### EXTRACTED RECORDS
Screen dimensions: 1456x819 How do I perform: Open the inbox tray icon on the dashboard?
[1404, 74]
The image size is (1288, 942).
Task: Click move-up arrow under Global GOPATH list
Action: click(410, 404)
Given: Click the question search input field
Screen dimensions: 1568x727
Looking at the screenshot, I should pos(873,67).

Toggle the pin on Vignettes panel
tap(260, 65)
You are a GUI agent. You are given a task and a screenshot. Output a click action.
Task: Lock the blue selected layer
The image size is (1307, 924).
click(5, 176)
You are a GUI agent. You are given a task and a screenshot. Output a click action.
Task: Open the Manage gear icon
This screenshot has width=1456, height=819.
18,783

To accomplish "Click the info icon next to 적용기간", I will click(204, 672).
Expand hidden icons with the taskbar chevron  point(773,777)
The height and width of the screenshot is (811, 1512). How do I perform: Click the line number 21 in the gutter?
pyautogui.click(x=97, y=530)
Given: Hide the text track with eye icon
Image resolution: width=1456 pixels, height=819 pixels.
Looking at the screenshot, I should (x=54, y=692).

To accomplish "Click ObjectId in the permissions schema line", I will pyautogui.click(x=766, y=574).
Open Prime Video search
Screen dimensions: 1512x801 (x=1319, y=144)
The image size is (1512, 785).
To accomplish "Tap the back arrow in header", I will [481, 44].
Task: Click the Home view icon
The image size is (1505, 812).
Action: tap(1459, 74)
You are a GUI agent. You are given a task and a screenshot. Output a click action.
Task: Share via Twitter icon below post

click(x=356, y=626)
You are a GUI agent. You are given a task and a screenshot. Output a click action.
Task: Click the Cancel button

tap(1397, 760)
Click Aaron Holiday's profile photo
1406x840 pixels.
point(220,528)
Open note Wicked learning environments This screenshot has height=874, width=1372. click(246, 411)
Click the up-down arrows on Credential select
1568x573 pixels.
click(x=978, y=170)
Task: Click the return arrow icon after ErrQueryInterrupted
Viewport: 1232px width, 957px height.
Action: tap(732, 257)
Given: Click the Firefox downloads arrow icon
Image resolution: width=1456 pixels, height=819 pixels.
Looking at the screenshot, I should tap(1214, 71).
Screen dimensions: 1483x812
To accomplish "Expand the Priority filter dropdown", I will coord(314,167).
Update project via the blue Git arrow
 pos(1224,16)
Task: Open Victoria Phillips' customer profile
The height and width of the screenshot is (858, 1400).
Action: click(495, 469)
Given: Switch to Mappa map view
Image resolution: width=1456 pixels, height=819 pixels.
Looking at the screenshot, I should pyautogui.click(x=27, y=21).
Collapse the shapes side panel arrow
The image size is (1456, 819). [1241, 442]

### EXERCISE DIRECTIONS
Each line from the one containing "Click Aaron Holiday's profile photo" down to the final line of the listing must appear in the answer exactly as written, and no other line may.

### ANSWER TO THIS TASK
Click Aaron Holiday's profile photo
1406x840 pixels.
point(220,528)
Open note Wicked learning environments This screenshot has height=874, width=1372. click(246, 411)
Click the up-down arrows on Credential select
1568x573 pixels.
click(x=978, y=170)
Task: Click the return arrow icon after ErrQueryInterrupted
Viewport: 1232px width, 957px height.
Action: tap(732, 257)
Given: Click the Firefox downloads arrow icon
Image resolution: width=1456 pixels, height=819 pixels.
Looking at the screenshot, I should tap(1214, 71).
Screen dimensions: 1483x812
To accomplish "Expand the Priority filter dropdown", I will coord(314,167).
Update project via the blue Git arrow
 pos(1224,16)
Task: Open Victoria Phillips' customer profile
The height and width of the screenshot is (858, 1400).
Action: click(495, 469)
Given: Switch to Mappa map view
Image resolution: width=1456 pixels, height=819 pixels.
Looking at the screenshot, I should pyautogui.click(x=27, y=21).
Collapse the shapes side panel arrow
The image size is (1456, 819). [1241, 442]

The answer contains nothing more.